Innovation guru Henry Chesbrough will share his insights at McMaster this Thursday (April 13) in a special lecture and round table discussion.

Chesbrough, author of Open Innovation: The New Imperative For Creating and Profiting From Technology, is executive director of the Center for Open Innovation, Haas School of Business, at the University of California, Berkeley. Through his extensive field research, academic study and longtime professional experience in Silicon Valley, he has developed a new paradigm, one that calls for very different organizing principles for managing research and innovation.

In the past, a corporation sought to discover new breakthroughs, develop them into products, build the products in their own factories, and then distribute, finance and service those products — all within the four walls of the company. This paradigm was used to manage many leading industrial R&D facilities in North America.
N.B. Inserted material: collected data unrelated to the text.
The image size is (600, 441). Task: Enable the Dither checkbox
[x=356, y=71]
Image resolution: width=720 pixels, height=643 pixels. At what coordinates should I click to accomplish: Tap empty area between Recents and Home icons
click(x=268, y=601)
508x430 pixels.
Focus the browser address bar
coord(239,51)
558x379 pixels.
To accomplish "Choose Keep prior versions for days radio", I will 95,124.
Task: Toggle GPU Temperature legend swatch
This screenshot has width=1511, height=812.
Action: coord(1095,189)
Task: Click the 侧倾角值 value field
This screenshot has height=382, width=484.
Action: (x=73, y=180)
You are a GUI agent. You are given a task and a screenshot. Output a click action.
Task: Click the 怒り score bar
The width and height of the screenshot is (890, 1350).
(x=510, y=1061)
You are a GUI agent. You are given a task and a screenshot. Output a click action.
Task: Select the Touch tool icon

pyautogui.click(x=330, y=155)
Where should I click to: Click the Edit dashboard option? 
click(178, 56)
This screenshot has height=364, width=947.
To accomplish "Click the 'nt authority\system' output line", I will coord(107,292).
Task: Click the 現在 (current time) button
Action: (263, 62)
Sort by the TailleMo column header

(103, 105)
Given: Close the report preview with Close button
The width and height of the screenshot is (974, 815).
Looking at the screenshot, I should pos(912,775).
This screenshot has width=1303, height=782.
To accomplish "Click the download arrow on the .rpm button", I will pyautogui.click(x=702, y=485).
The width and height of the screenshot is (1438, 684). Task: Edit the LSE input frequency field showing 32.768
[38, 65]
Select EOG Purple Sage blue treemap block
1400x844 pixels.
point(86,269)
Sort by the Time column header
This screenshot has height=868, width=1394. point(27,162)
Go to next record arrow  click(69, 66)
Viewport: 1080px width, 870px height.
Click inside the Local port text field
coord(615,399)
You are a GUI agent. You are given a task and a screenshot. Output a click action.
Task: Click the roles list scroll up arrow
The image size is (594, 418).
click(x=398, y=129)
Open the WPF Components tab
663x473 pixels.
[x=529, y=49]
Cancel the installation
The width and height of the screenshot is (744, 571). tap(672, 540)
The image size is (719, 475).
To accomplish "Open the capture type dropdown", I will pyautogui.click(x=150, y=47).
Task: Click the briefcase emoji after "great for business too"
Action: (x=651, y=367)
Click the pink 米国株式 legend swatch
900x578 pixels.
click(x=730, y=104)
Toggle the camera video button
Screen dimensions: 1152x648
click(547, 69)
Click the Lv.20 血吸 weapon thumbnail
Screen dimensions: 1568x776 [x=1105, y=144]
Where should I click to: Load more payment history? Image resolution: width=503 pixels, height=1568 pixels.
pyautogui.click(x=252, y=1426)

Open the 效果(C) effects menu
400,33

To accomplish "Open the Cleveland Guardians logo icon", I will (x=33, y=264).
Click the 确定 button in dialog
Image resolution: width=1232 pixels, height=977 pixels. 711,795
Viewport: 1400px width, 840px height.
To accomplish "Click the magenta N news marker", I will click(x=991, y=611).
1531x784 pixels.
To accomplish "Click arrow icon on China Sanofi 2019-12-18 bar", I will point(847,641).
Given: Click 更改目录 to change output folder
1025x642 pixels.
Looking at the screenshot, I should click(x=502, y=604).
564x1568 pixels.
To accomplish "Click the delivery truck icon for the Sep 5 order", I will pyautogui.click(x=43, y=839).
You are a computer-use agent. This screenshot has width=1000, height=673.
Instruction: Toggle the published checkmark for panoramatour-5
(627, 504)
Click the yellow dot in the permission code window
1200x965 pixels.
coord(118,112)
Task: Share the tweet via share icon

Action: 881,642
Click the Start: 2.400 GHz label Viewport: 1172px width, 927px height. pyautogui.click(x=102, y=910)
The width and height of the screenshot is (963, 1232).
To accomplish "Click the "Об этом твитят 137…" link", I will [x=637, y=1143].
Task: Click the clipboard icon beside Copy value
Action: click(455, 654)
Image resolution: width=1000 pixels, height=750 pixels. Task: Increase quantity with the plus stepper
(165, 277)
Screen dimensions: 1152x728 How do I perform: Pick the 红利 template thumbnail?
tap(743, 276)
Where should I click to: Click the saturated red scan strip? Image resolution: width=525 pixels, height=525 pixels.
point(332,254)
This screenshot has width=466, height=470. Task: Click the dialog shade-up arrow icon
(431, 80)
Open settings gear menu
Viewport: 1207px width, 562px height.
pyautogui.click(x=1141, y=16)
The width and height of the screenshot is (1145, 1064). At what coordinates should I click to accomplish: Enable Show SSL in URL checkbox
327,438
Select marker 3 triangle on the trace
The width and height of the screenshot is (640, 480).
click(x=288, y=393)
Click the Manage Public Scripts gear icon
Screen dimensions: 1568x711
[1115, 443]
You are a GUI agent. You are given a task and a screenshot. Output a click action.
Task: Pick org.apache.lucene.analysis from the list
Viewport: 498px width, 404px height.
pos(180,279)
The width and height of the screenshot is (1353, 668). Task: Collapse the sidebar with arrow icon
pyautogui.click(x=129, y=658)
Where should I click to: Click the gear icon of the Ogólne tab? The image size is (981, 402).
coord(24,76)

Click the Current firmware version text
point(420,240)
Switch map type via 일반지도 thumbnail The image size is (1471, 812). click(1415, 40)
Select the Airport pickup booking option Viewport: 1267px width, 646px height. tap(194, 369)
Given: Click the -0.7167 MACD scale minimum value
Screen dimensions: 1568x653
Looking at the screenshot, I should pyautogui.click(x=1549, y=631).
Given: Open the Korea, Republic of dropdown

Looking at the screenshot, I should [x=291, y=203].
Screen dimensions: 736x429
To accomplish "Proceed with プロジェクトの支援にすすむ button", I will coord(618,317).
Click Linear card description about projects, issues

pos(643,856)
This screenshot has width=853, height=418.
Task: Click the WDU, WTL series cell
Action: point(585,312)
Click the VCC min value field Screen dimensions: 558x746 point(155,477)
However, rather than relying entirely on internal ideas to advance the business, Chesbrough suggests an 'open' approach to innovation leveraging both internal and external sources of ideas. Rather than restricting innovations to a single path to market, open innovation inspires companies to find the most appropriate business model to commercialize a new offering — whether that model exists within the firm or must be sought through external licensing, partnering or venturing.

Through rich descriptions of the innovation processes of Xerox, IBM, Intel, Proctor & Gamble, Lucent, Merck and other firms, Chesbrough will illustrate the principles of open innovation in practice. This free lecture will take place Thursday, April 13 from 3:30 to 5 p.m. in John Hodgins Engineering Building, Room A-114. Space is limited so please RSVP to Julia Thomson at thomsoj@mcmaster.ca.

The event is being organized by the Xerox Centre for Engineering Entrepreneurship and Innovation at McMaster University, MaRS Discovery District, the DeGroote School of Business, McMaster's Office of Research and International Affairs, Xerox, Bell, and the Ontario Centres of Excellence.